§ **ЦЕЛЬ ЗАДАНИЯ**
Допишите продолжение отрывка о распоряжении, касающемся браков и мест духовенства при церквах, начиная сразу после его последнего предложения.

§ **ТЕКСТ ОТРЫВКА**
╔══
Но говорят, что «распоряжение это делано в видах улучшения материального состояния духовенства, — чтобы новые члены причтов не были обременяемы старым хламом, — тестем, тёщей и т. под., были совершенно свободны от всяких обязательств и тем желалось правительству привлечь к поступлению в духовное звание воспитанников семинарий»; но многолетние опыты показали уже, что и сокращение штатов, и сокращение самых приходов, а равно и эта мера, не послужили ровно ни к чему: семинарии опустели, а свободных мест при церквах открывается с каждым годом всё более и более, не смотря на сокращение этих мест. Притом: если правительство высказывает заботливость в этом о тех, кои не служили ещё, то едва ли справедливо лишать некоторых удобств к жизни, на старости, тех, которые служили уже обществу, и служили весь свой век? И опять: не дети те, кои вступают в подобные браки; наверное, что они понимают своё состояние лучше всякого постороннего лица.
╚══
§ **ПРЕДОСТАВЛЕННЫЕ ПУНКТЫ**
╔══
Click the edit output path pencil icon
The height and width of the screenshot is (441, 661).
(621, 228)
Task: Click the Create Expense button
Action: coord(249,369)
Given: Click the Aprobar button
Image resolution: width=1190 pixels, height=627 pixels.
╚══
╔══
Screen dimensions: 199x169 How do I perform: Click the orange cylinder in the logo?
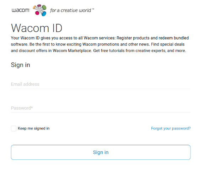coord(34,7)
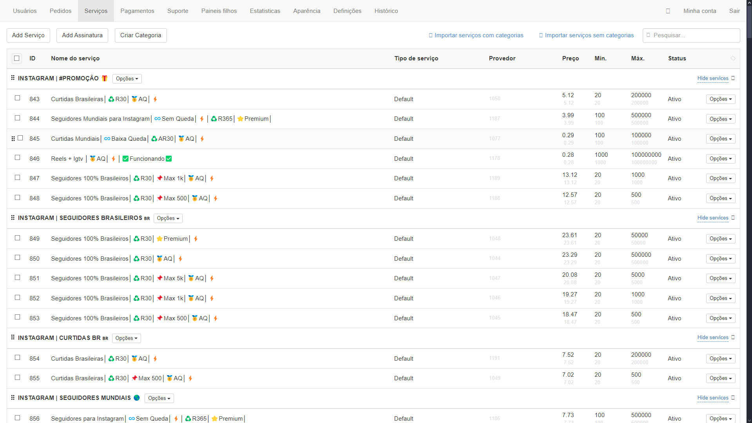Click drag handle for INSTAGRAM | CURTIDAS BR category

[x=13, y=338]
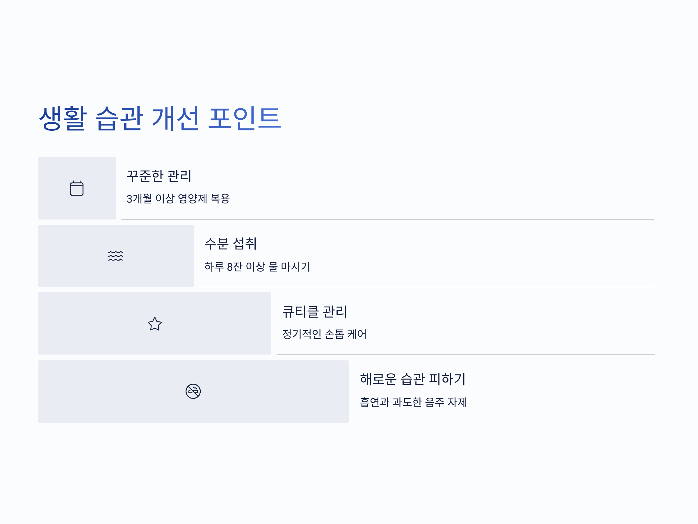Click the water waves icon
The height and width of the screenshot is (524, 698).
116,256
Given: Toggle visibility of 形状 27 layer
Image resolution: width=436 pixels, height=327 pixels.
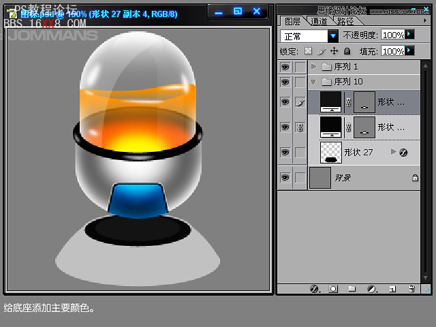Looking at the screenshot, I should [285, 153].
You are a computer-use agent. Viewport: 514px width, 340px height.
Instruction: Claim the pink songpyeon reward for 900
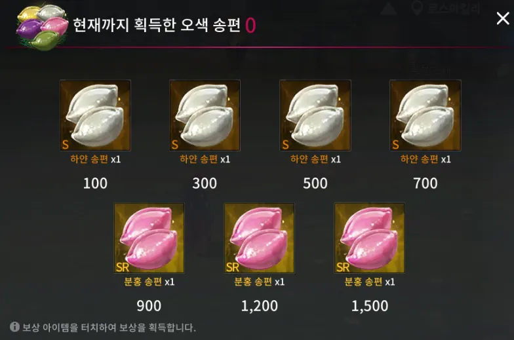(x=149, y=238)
╚══
§ **ОТВЕТ К УПРАЖНЕНИЮ**
Говорят опять: «Воспитанники семинарий брали в замужество дочерей своих предместников не по сердечному расположению, а только из-за мест, жили потом дурно в семейном отношении и это вредно отражалось на служебной их деятельности». Браки из-за мест, действительно, бывали, но если некоторые из таковых супругов жили дурно, то неизвестно, лучше ли они жили бы при других условиях брака? Может быть дурная жизнь их зависит, просто, от их характера и других обстоятельств. Если есть дурные священники при обязательных браках, то мы можем сказать, что их много и при свободных. Много, очень много причин, и помимо брака, у сельского священника, губящих его! Напротив, нам известны не один священник, которые поступили на места своих предместников со взятием дочерей их, и которые, однако же, и примерные отцы семейств, и достойные пастыри церкви.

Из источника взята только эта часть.